[begin PROVIDED PASSAGE]

On Thu, 7 Dec 2000, Adam Stephanides wrote:

> Without reopening the question of intent (which I may get around to
> posting on one of these days) I'll say that PEACE, to me, presents
> itself as having been carefully planned out by Wolfe so that its details
> and apparent anomalies are part of a conscious design; that is, Wolfe
> did nt write it in a slapdash fashion or by letting his inspiration
> carry him where it listed.  If this is correct, then (unless Wolfe was
> guilty of a monumental lapse of judgment) it is very unlikely that any
> "accidentally present" reading I could discern would be more satisfying
> than the reading Wolfe intended.  

My point was to disagree with your claim that we couldn't evaluate
possible readings of PEACE by arguing which reading is aesthetically
better. You say the reading Wolfe intended is much more likely to be
better than one he didn't intend.  Seems to me that implies that if we
find a reading that we like the best, that's likely to be the one Wolfe
intended, which should make everybody happy.

[end PROVIDED PASSAGE]
[begin MATERIAL PROVIDED]

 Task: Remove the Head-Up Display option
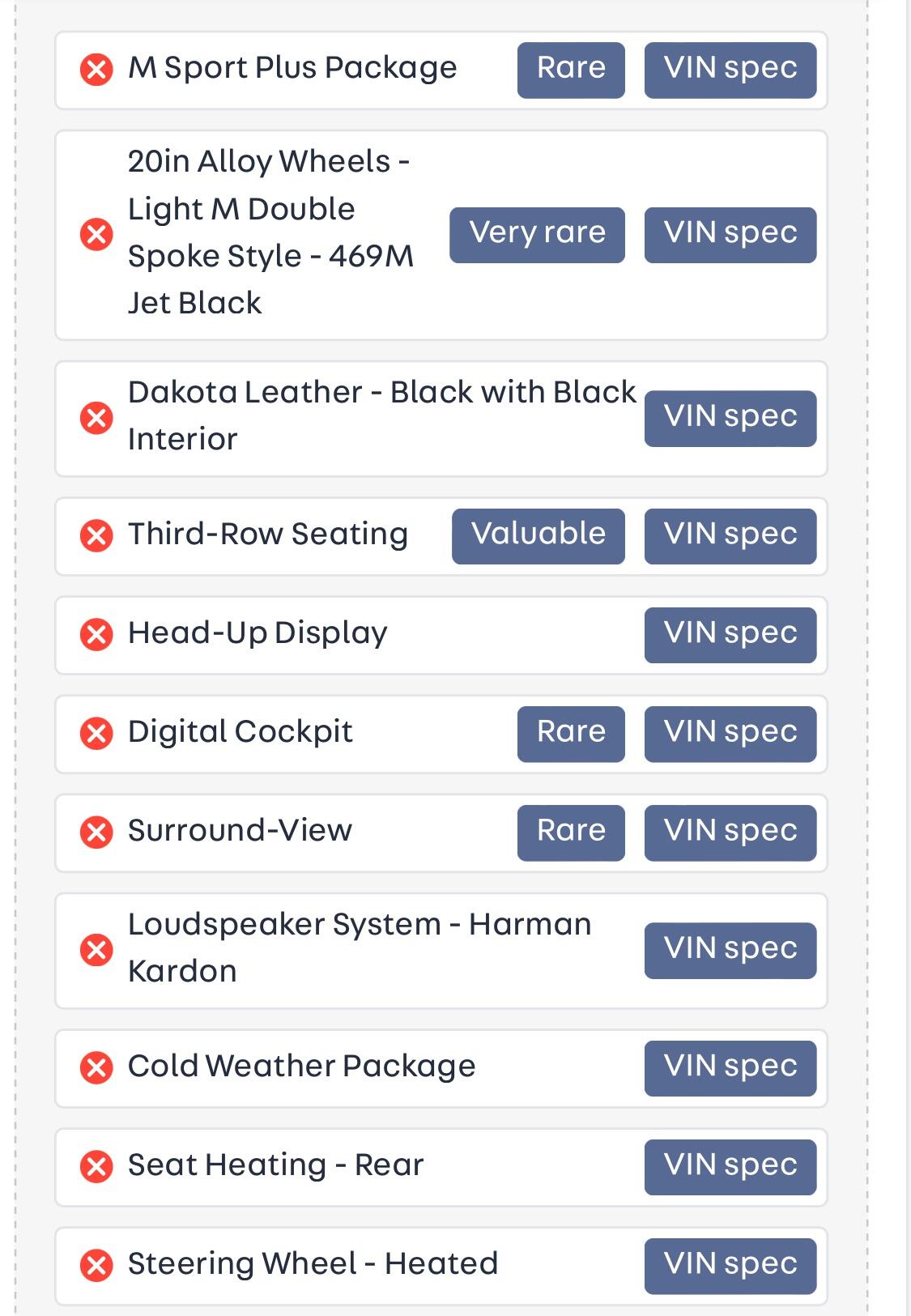coord(96,634)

[end MATERIAL PROVIDED]

JOBS:
a) Repeat word for word the part of the message about Wolfe's PEACE starting at "On Thu, 7 Dec" and ending at "reading Wolfe intended.".
b) In the message about Wolfe's PEACE, on what date did Adam Stephanides write the quoted passage?
c) Resume the message about Wolfe's PEACE, writing what follows its last sentence.

ANSWERS FOR THIS EXERCISE:
a)
On Thu, 7 Dec 2000, Adam Stephanides wrote:

> Without reopening the question of intent (which I may get around to
> posting on one of these days) I'll say that PEACE, to me, presents
> itself as having been carefully planned out by Wolfe so that its details
> and apparent anomalies are part of a conscious design; that is, Wolfe
> did nt write it in a slapdash fashion or by letting his inspiration
> carry him where it listed.  If this is correct, then (unless Wolfe was
> guilty of a monumental lapse of judgment) it is very unlikely that any
> "accidentally present" reading I could discern would be more satisfying
> than the reading Wolfe intended.

b) Thursday, 7 Dec 2000.

c)
So, for instance, I think the book is more interesting if it turns out
Weer was the one responsible for the warehouse death, but either lies
about it in a pretty daring sort of way (reminds me of Hitchcock's movie
"Rope") or can't admit to himself what really happened.  I don't think
it's enough for you to respond saying that reading isn't sufficiently
supported by the text.  You need to demonstrate how PEACE is a better book
if you don't read it that way.

Perhaps you could argue it's more interesting to suspect Weer *might* have
been responsible for the warehouse death than to know for sure either way.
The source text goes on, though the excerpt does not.